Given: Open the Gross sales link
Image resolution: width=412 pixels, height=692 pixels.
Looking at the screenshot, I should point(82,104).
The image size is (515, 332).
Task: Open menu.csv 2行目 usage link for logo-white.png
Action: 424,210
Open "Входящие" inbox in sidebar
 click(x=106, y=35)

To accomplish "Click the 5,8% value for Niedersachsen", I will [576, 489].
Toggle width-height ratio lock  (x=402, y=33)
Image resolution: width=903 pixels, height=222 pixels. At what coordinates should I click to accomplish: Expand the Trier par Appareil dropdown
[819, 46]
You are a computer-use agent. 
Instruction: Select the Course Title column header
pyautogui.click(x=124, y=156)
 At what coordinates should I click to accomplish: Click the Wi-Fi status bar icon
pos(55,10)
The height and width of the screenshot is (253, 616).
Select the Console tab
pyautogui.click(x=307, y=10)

──────────

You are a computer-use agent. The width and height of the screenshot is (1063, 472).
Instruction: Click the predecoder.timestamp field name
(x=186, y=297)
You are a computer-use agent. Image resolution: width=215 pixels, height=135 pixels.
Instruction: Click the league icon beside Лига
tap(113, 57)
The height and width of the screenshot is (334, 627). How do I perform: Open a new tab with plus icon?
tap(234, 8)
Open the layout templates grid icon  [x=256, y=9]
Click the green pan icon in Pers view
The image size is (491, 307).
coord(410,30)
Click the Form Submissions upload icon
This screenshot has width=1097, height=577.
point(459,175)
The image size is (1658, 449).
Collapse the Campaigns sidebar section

──────────

• PROBLEM TO WORK ON:
In the listing, how many lines have the word "agent"? Write only that number.

• WRITTEN RESPONSE:
3